Le « Je » est imaginaire et ne renvoie à aucune personne existante.
Je suis flic. Nuiteux. Presque un cliché ! Habillé en noir le plus souvent, des Rangers, une veste longue noire, manque plus que le Stetson et le Colt ! En l’occurrence, je n’ai pas un colt, j’ai un Beretta 7.65. Je pense que c’est bien suffisant pour calmer la marmaille que je côtoie. J’ai choisi ce taf en me disant que c’était cool qu’il n’y est pas de routine, ne jamais savoir ce qui allait se passer, et je suis servi ! À donf ! Donc, là, ça va continuer sur le genre flic de ciné : je viens d’amener une femme à l’hosto, pas blessée physiquement, juste dans un état stuporeux alcoolo-cannabique scandaleux, qui va y passer la nuit, à l’hosto. Ces deux mômes de 9 et 12 ans sont seuls chez elle avec une nounou de 17 ans » – totalement demeurée » selon elle ! J’ai appelé la baby-sitter et dès la première seconde, j’ai compris qu’en effet, elle avait l’air bien demeurée : cette baby-tarée-sitter m’a demandé si je savais comment marchait la cheminée ? C’est un frisson d’effroi qui me traversa l’esprit quand elle m’expliqua avec sa voix de crécelle qu’elle ne trouvait pas de feu mais qu’il y avait de l’essence à briquet et des cubes de barbecue ! Je vous avez dit que cet appartement se trouvait au 4ème étage d’un vieux bâtiment, et que cette même cheminée n’avait pas du être allumée depuis … Plus vieux que vous et moi ? Quand je vous disais qu’il n’y avait pas de routines dans ce taf. Je résume : je ramasse une maman hippie totalement à l’envers dans la rue, ses bambins sont seuls avec une gamine nounou tarée et dangereuse, et cette même baby-psycho est sur le point de foutre le feu à l’appart avec eux tous dedans ! Quand nous sommes arrivés, non seulement elle avait déjà mis les cubes imbibés d’essence dans la cheminée, mais aussi un tas de trucs : des bouquins, des plantes, une petite chaise en bois, et c’est encore une fois avec un (gros) frisson d’effroi que nous apprîmes l’ultime : elle avait trouvé un allume-gaz dans la cuisine.
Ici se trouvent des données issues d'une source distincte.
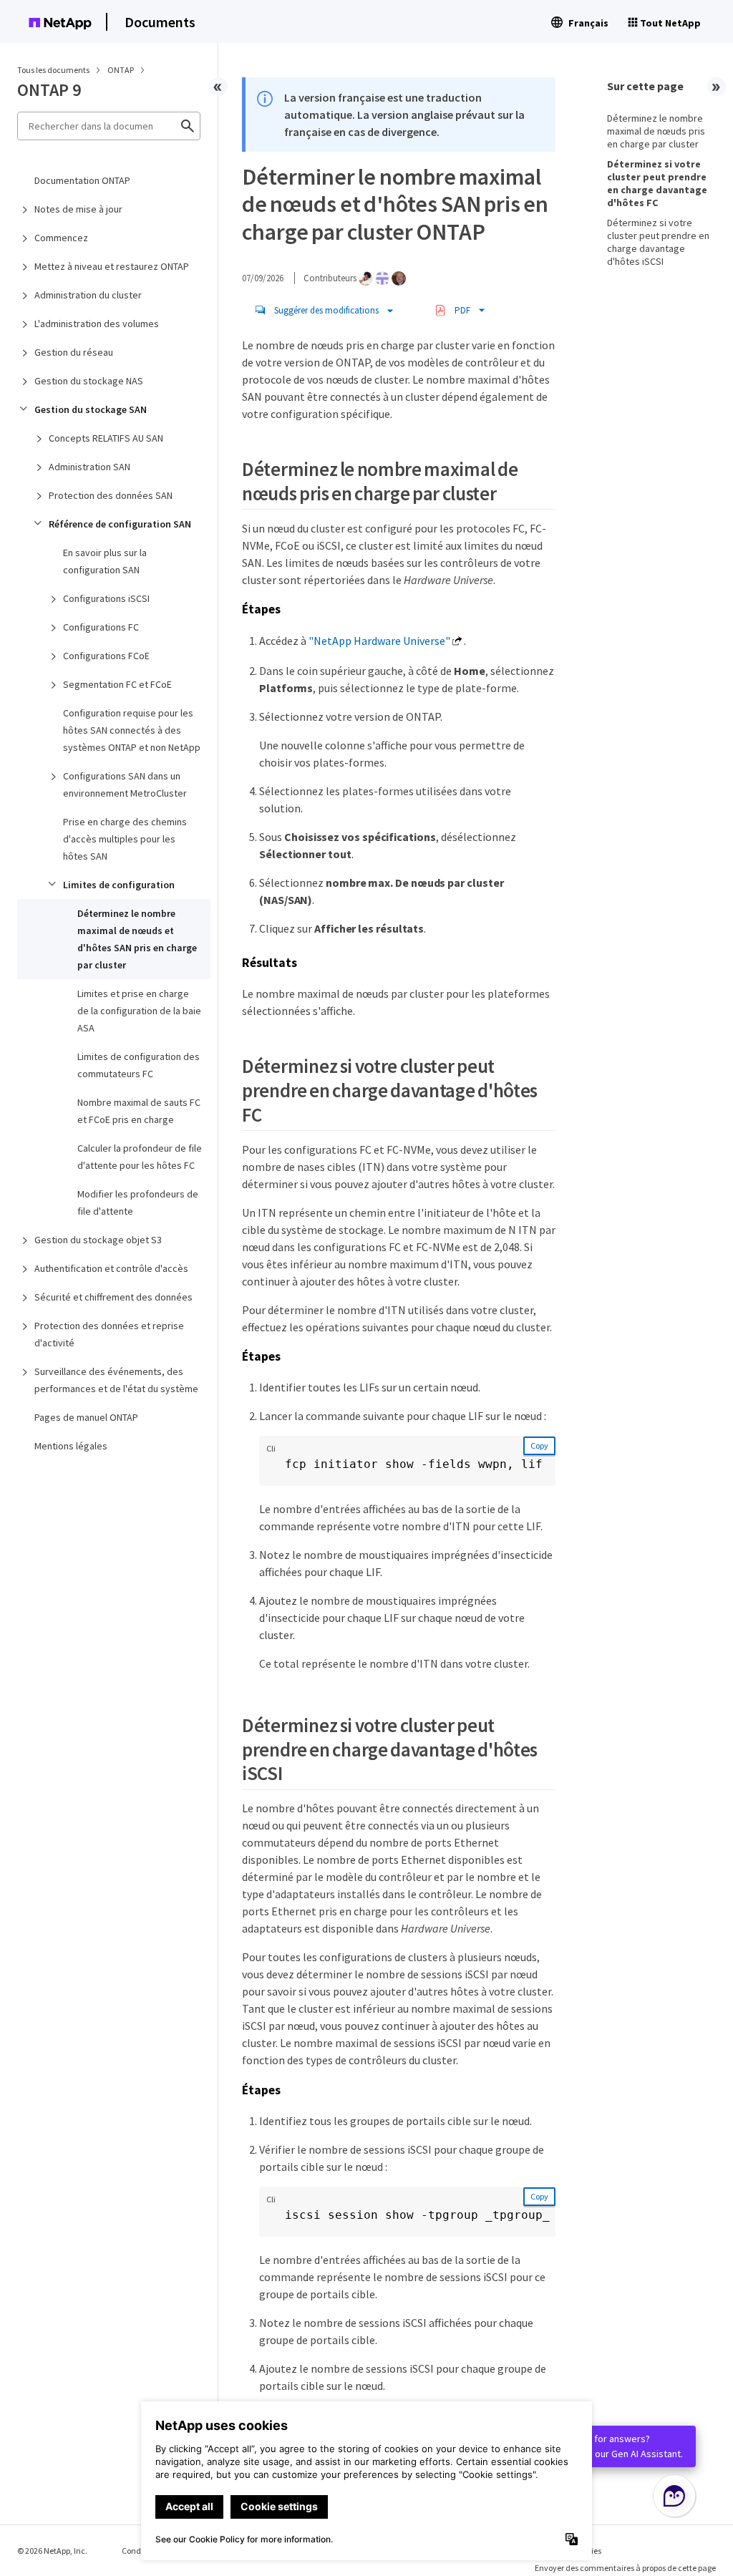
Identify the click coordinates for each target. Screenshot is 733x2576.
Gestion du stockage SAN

Si cet appareil que je trouve une ode au génie humain avait approché ce tas de merde, je pense que la vitesse de combustion nous aurait tous transformé en merguez trop cuites ! Les deux pecs étaient morts de rire, et elle, elle était juste figée avec un sourire niais sur le visage, assise sur le canapé ! Personne n’a trop cuit, les chiards sont toujours crus, la nounou tarée aussi, affaire classée. Voilà une de mes petites aventures résumée de flic de nuit, et ça fait 7 ans que ça dure ! « Vive la Police »! La nuit continue…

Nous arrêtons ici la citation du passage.